▶ **INSTRUCTIONS FOR THE TASK**
Skip all pictures, then copy the lines from the start of the data through the line with "Screen dimensions: 915x584", keeping both ends.

***** RECORDS TO USE

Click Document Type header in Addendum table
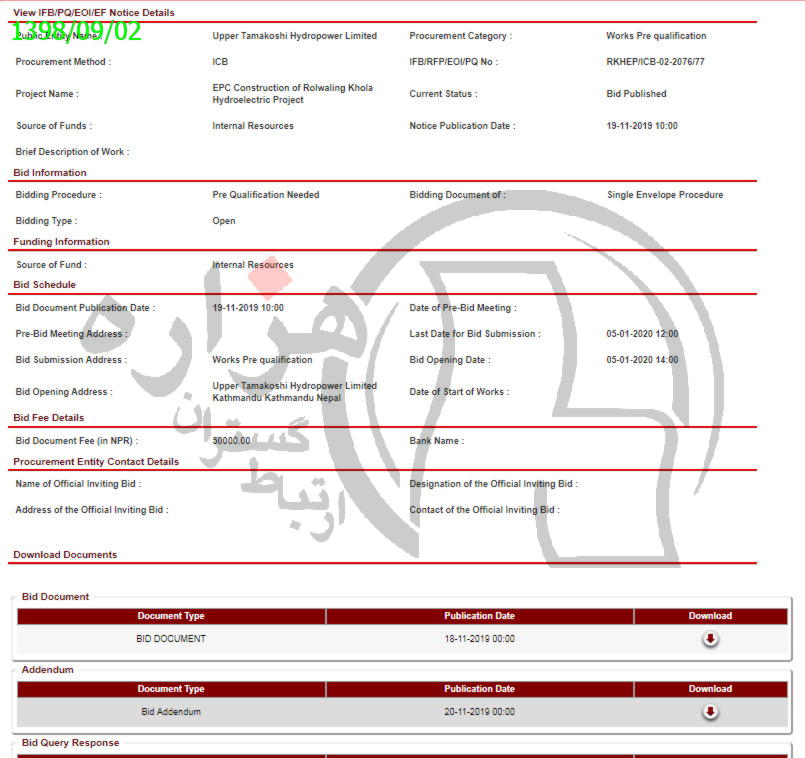Image resolution: width=805 pixels, height=758 pixels. click(x=171, y=689)
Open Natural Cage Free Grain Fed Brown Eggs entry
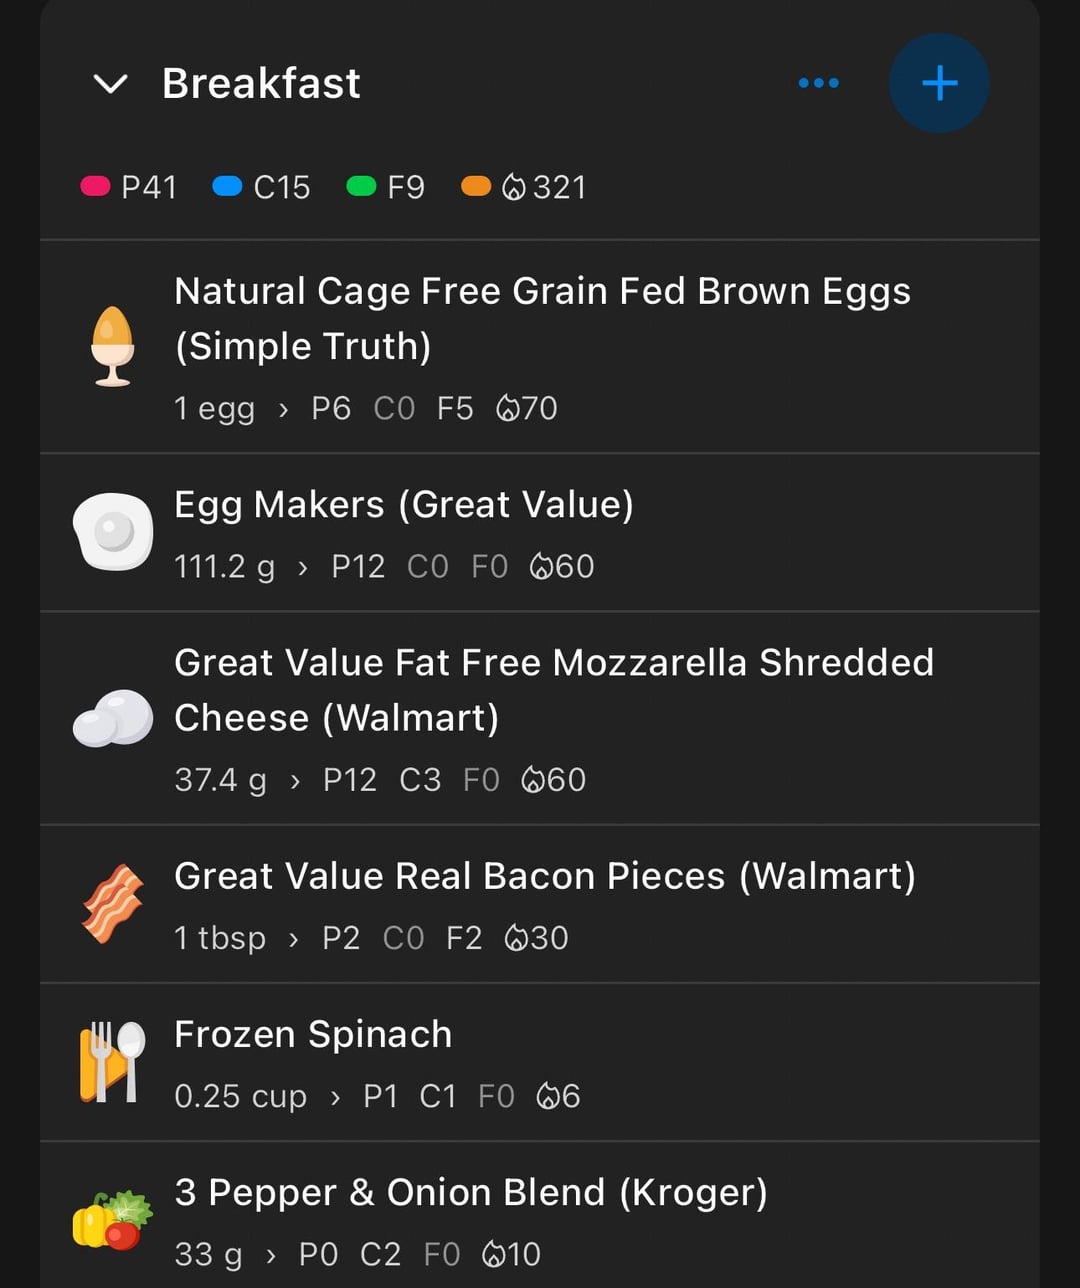1080x1288 pixels. point(542,318)
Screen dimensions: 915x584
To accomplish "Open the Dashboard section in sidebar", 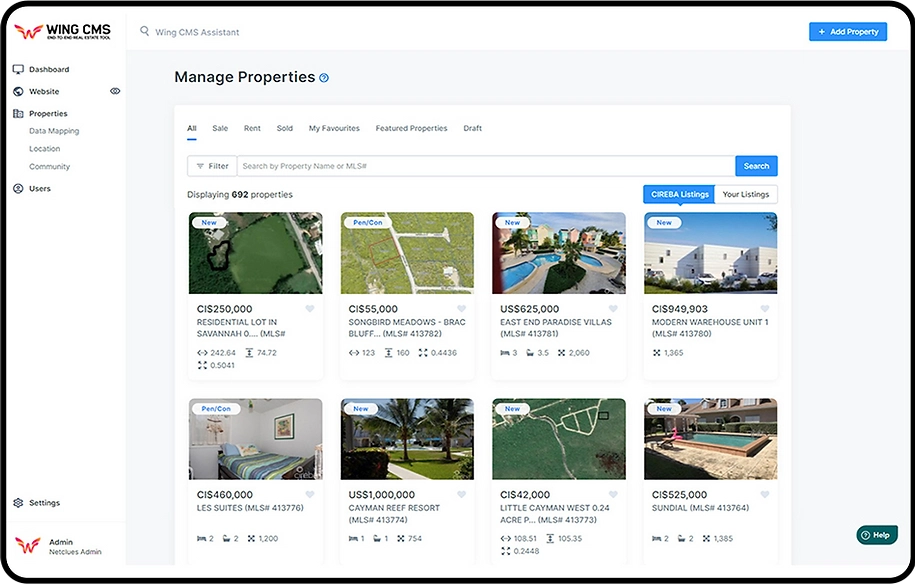I will pyautogui.click(x=17, y=69).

**********

▶ **ANSWER FOR THE TASK**
Click Document Type header in Addendum table
Image resolution: width=805 pixels, height=758 pixels. click(x=171, y=689)
Open Natural Cage Free Grain Fed Brown Eggs entry
1080x1288 pixels. point(542,318)
Screen dimensions: 915x584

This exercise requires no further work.